Indeed, most of Freud's own theorizing came from the self-diagnosis of his own unconscious drives. What a psychoanalyst can offer a client in return is principally their own insight and their own experience with similar situations and drives. The bulk of Freud's corpus can be interpreted in this way: as Freud offering his clients an interpretation of their drives in light of the discovery of his own.

For those who wish to have a less patient-to-analyst relationship, there is peculiar form of psychotherapy which was developed by Harvey Jackins in Seattle, WA, called Co-Counseling. It is peculiar because although the clients themselves may be very experienced with psychotherapy, in a Co-Counseling setting, each participant is both a client and an analyst, and there is not a professional diagnostic relationship involved. One client babbles and focuses on 'discharging' their thoughts and emotions, while the other observes and does not speak during this process. The next session they may switch roles. The focus for each participant is primarily achieving emotional competence.

In general the success of psychotherapy can be measured by the personal growth achievements of those undergoing the therapy. Psychotherapy is typically less interesting to drug manufacturers, and thus less interesting to the rest of the psychiatric community. The varied success depends on the competence of the analysts and involvement of the patients, and its performance is less instantly-gratified than the over-praised spark-plug scientism of the psychiatric community. That those intrigued by the "talking cure" could band together and examine themselves and their medical problems would be an attack on the independence and status of the profession.

It has been observed that over the years psychiatrists have become more involved in diagnosing and prescribing medications faster than they prescribe therapies or even offer them. Through any psychiatrist's study they have accumulated such a store of knowledge that remains sealed in a book beyond the patient's understanding. This knowledge is presumably found in the DSM manual, the most-used guide for diagnosing mental disorders in the US. But neither these illnesses nor their cures, we are told, can be explained to a patient seeking help for their anxiety, and typically it is not even on the bottles of the drugs they are prescribed.

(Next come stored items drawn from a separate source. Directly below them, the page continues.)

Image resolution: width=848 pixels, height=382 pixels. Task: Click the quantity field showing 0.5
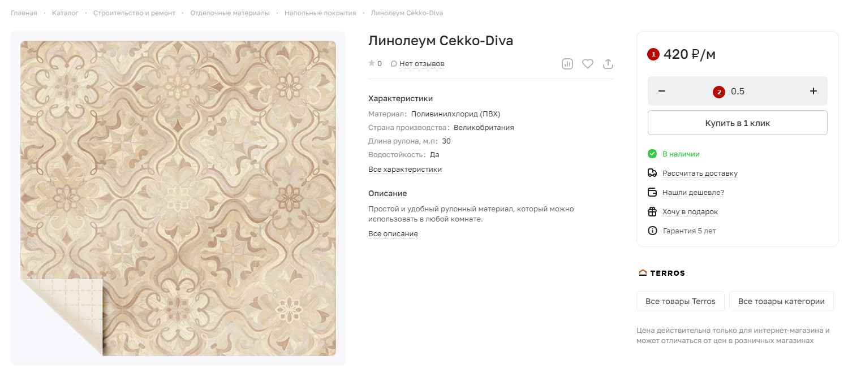coord(738,91)
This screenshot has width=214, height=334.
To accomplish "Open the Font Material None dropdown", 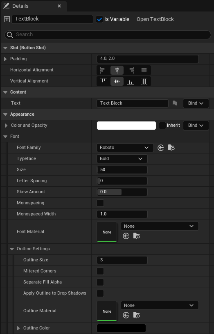I will coord(160,226).
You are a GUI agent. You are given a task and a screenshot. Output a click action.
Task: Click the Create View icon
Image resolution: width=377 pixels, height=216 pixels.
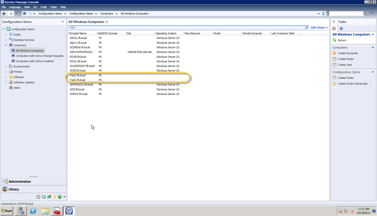334,65
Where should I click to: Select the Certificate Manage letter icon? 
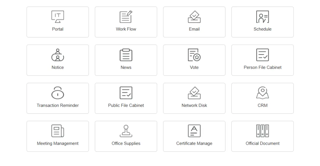[x=194, y=131]

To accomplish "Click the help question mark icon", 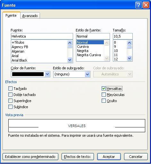I will pyautogui.click(x=138, y=5).
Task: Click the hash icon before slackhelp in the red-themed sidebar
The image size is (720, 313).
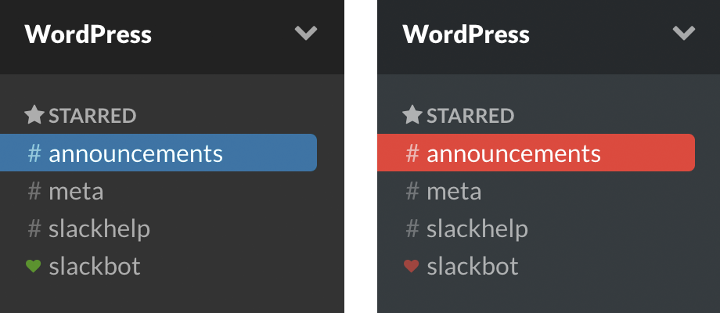Action: pyautogui.click(x=412, y=228)
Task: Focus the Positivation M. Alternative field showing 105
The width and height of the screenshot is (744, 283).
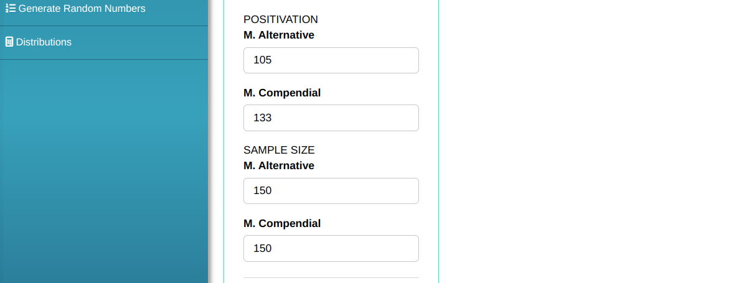Action: [x=331, y=60]
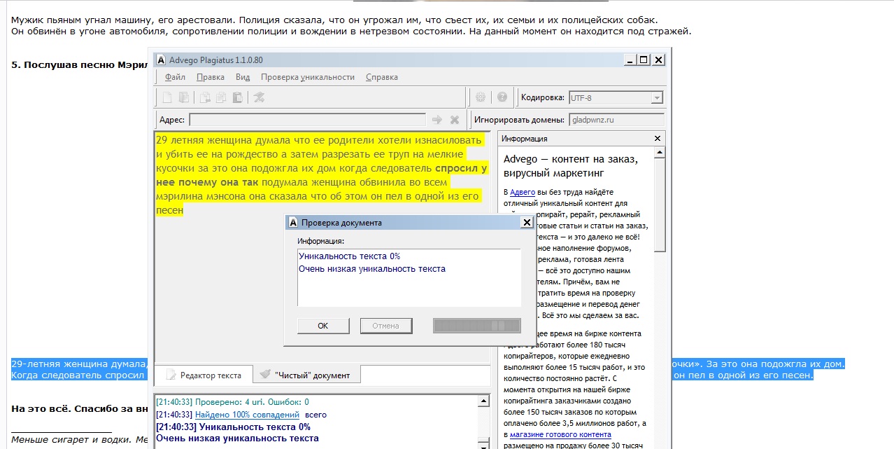The image size is (894, 449).
Task: Click the Отмена button in dialog
Action: point(386,326)
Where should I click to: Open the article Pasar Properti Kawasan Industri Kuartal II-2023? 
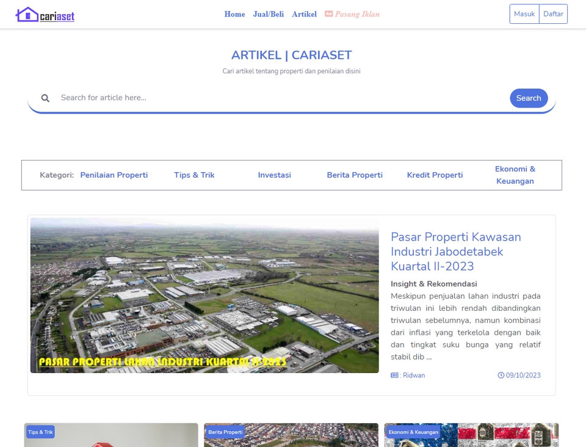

For all their knowledge, their training in anatomy, in physiology and pathology, it leaves the psychiatrist "in the lurch," Freud said, when they are confronted by the details of hysterical phenomena. They cannot understand unconscious artifacts or their causes. Just as their patients are laypersons in the face of the 'black box' of the prescription drug container, they too are laypersons in face of the 'black box' of psychosocial phenomena.